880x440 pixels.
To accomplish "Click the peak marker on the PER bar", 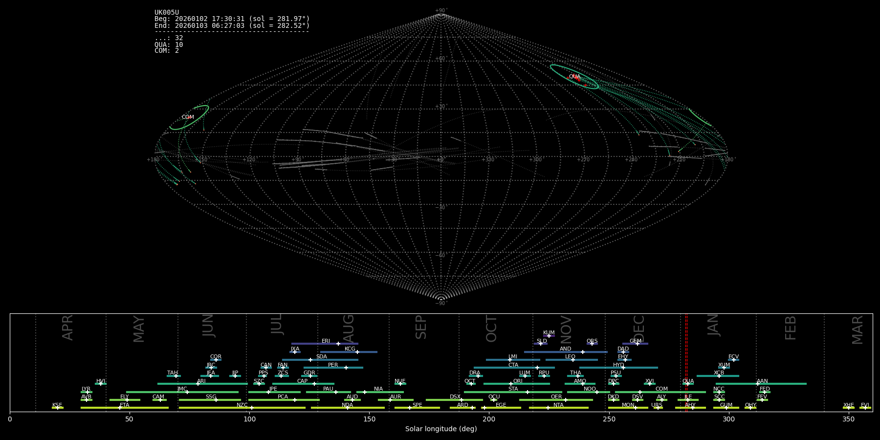I will [346, 368].
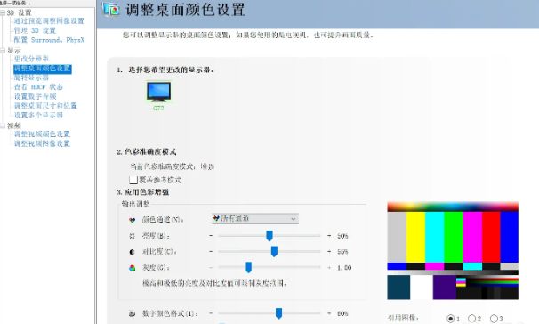Open 调整视频颜色设置 link
Screen dimensions: 539x324
tap(42, 134)
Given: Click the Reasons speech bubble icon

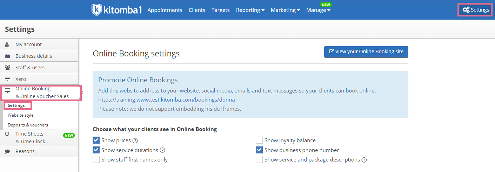Looking at the screenshot, I should click(x=7, y=151).
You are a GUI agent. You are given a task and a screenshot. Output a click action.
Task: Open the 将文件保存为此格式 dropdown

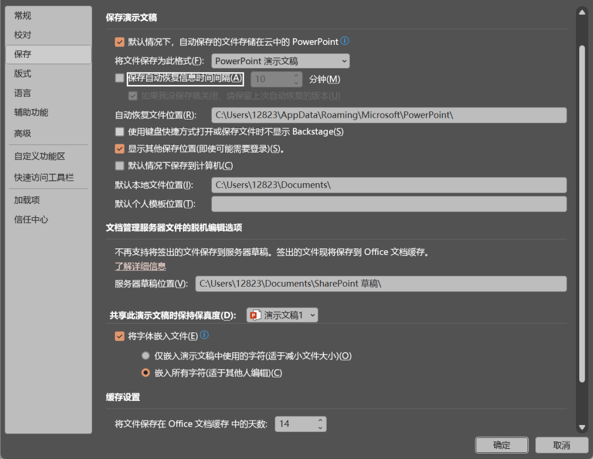281,61
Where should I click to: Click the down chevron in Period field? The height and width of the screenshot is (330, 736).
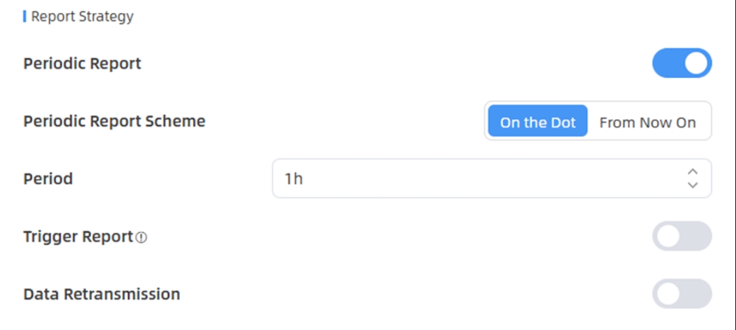(692, 185)
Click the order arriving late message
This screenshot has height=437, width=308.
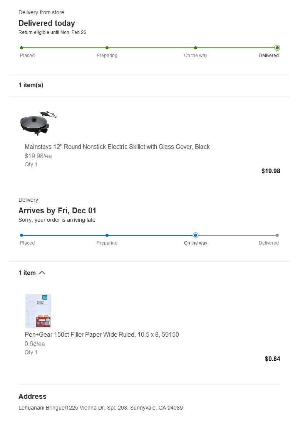[x=57, y=220]
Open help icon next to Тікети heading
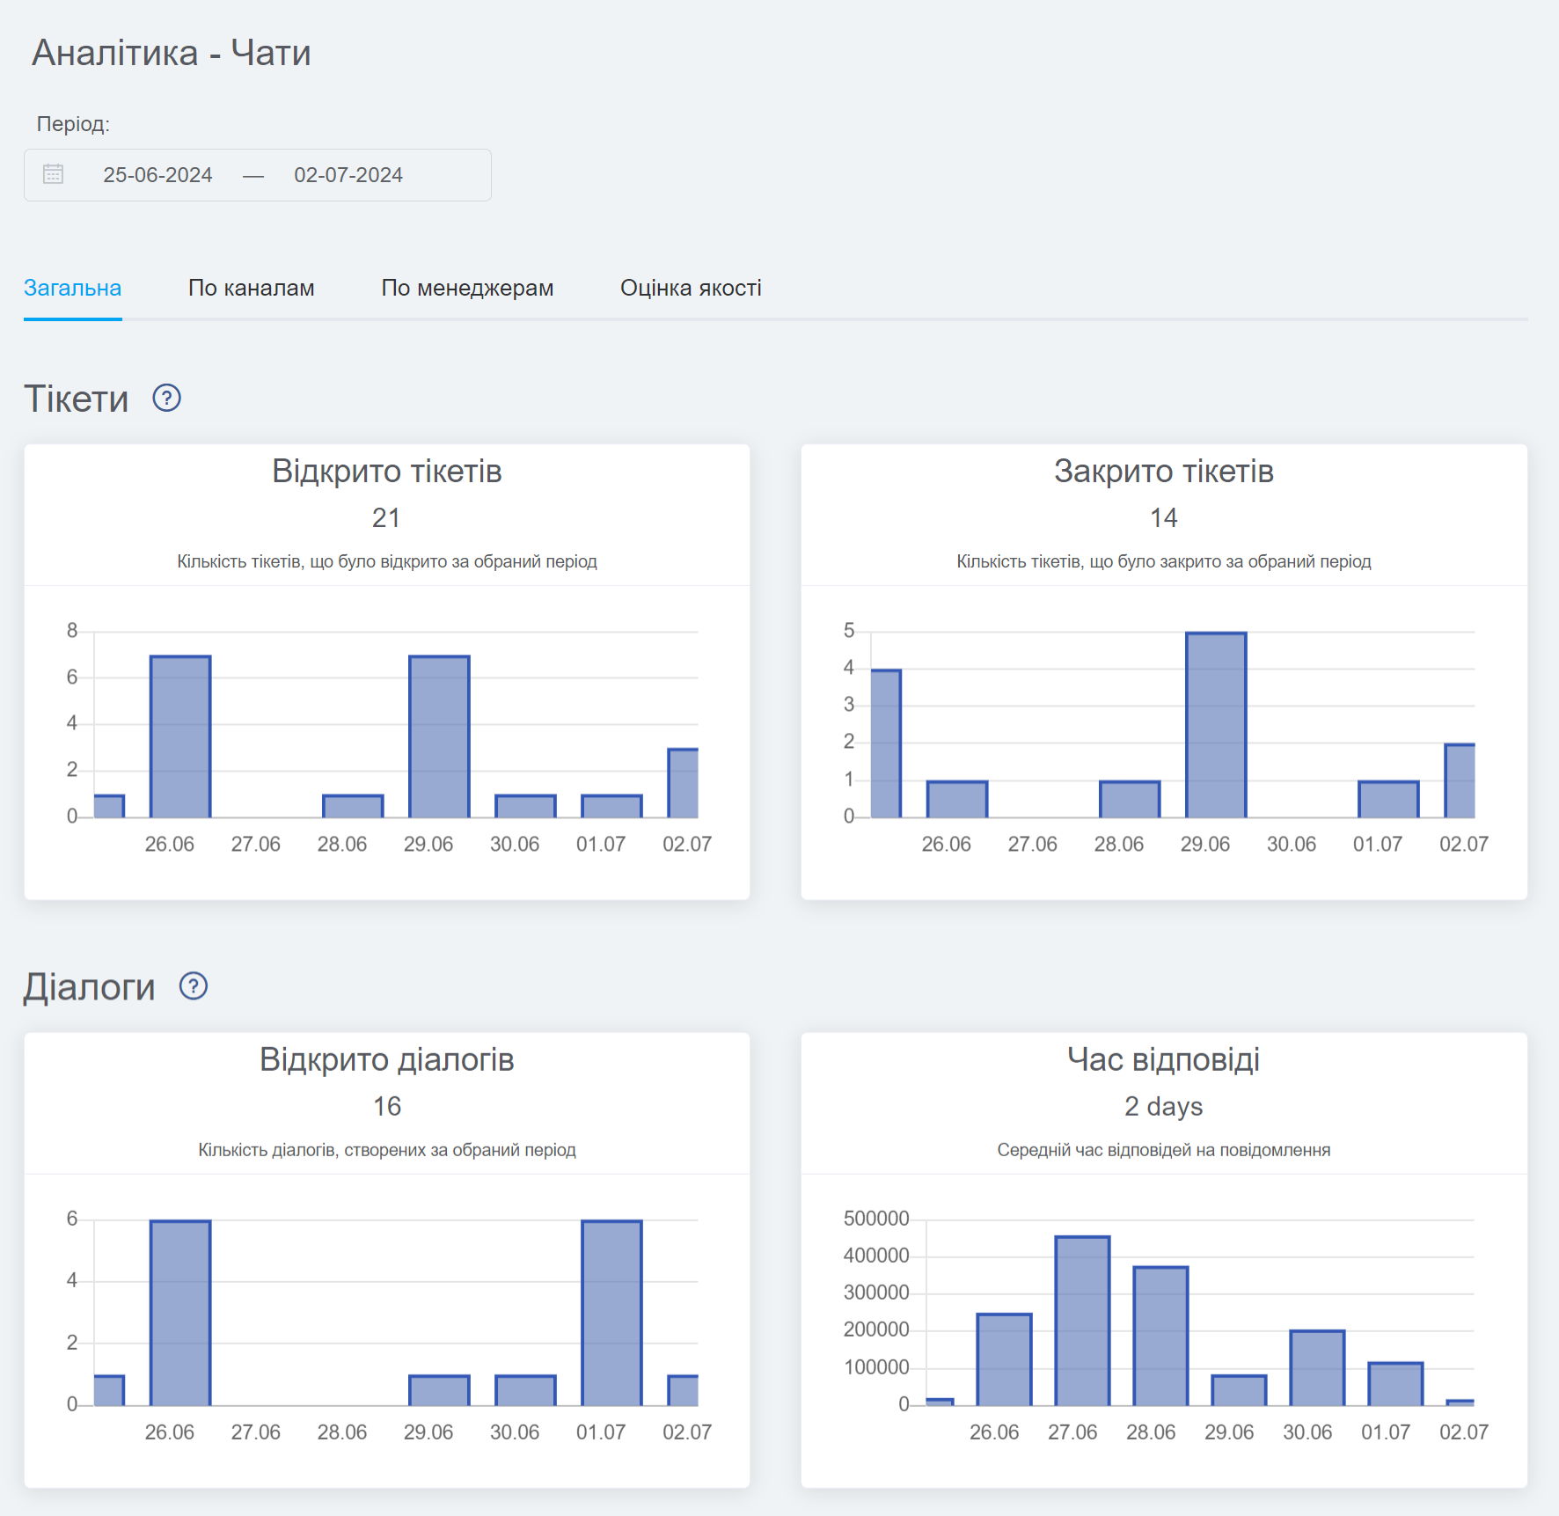 166,399
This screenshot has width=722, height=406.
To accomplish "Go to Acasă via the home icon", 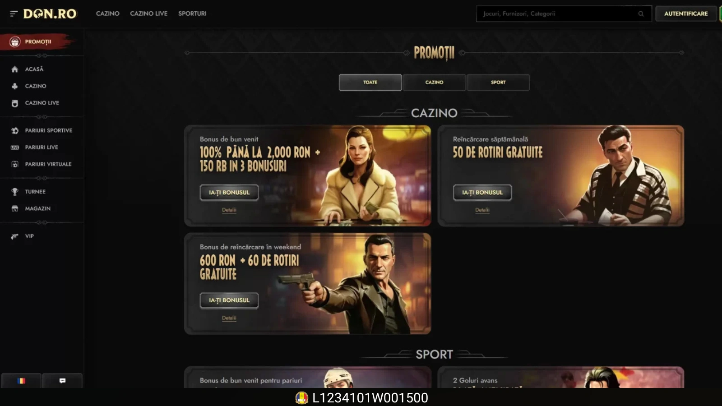I will tap(15, 69).
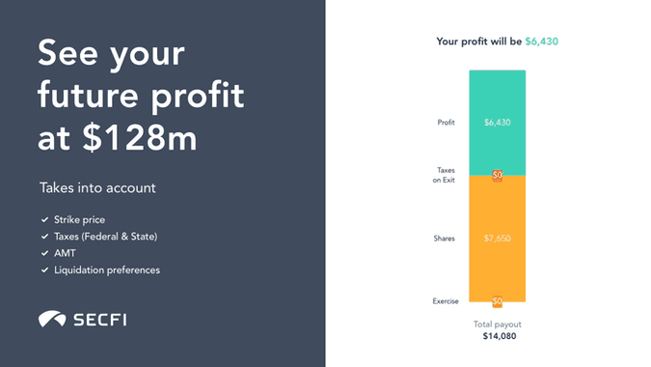Click the $14,080 total payout value
The width and height of the screenshot is (651, 367).
(x=500, y=336)
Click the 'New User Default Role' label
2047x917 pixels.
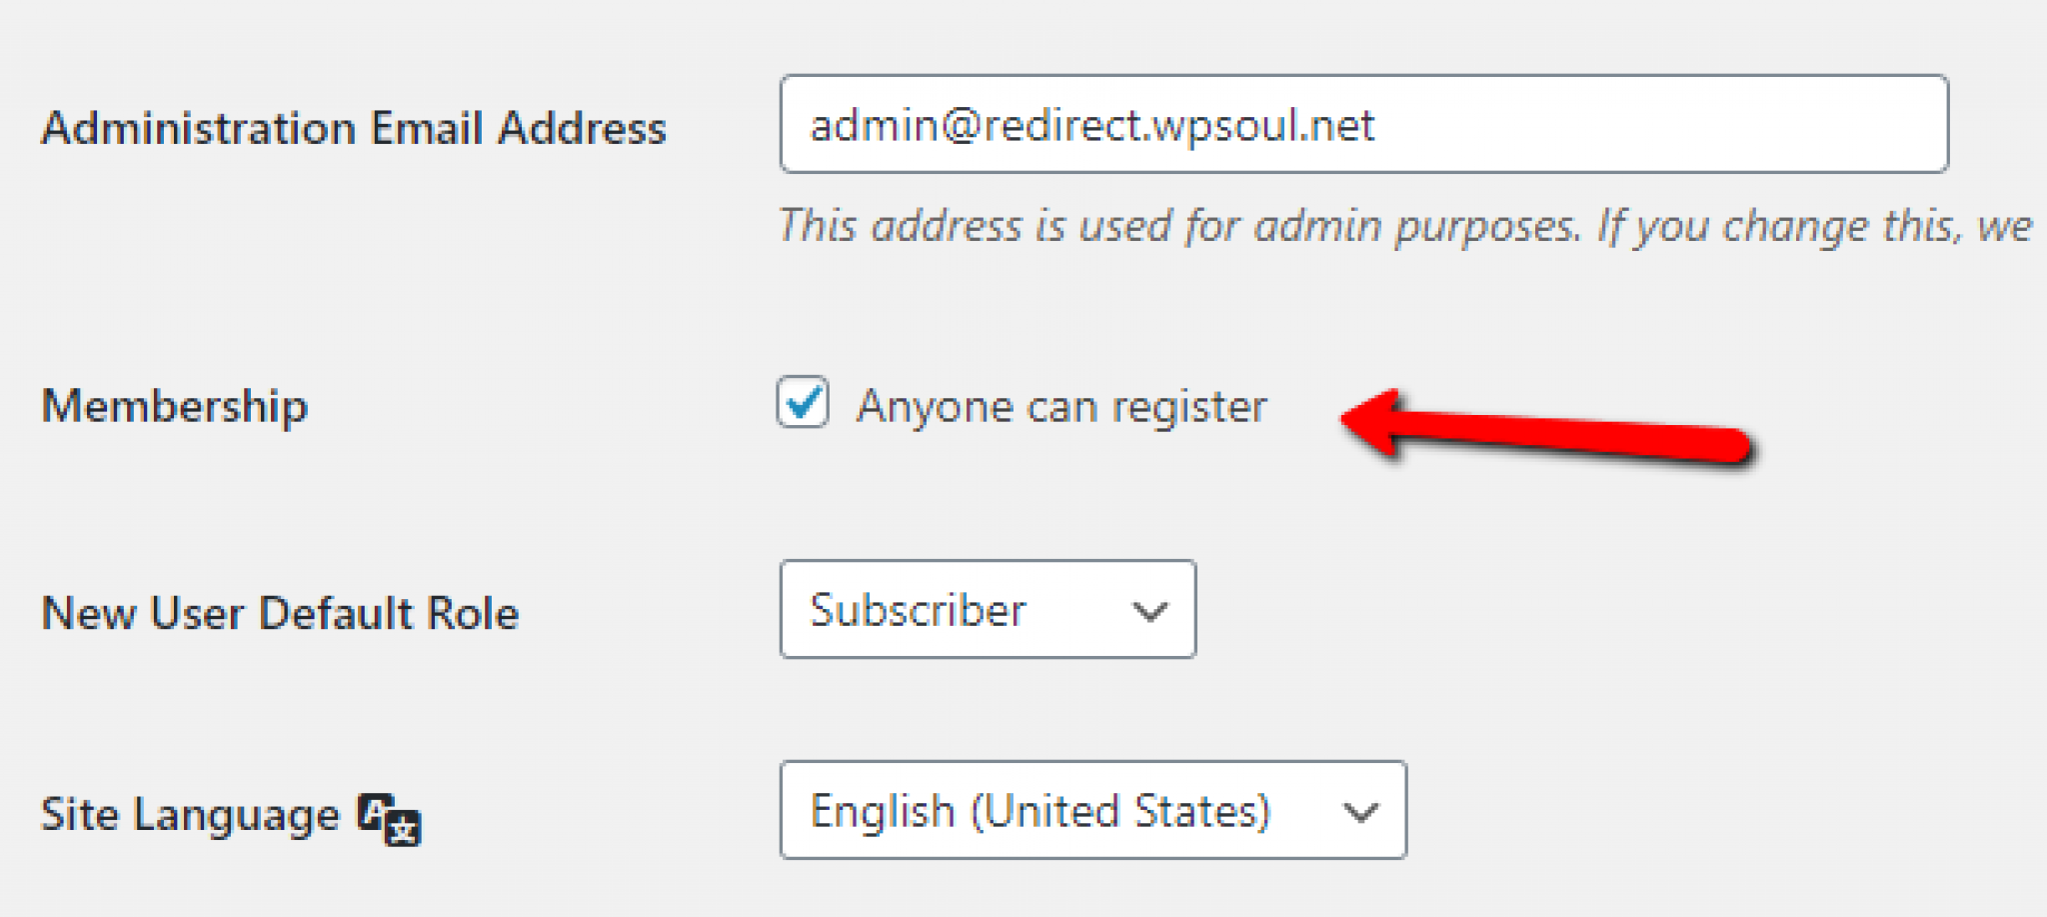point(281,613)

┄┄┄┄┄┄┄┄┄┄┄┄┄┄┄┄┄┄┄┄

YOUR GOAL
Please repeat, exactly as written, the lines in the records above, starting with the one that has "This screenshot has height=437, width=308." and going on through the one that has "This screenshot has width=722, height=406.". Pictures are to be left out.

OUTPUT
This screenshot has height=437, width=308.
[x=57, y=220]
Open help icon next to Тікети heading
 166,399
This screenshot has width=722, height=406.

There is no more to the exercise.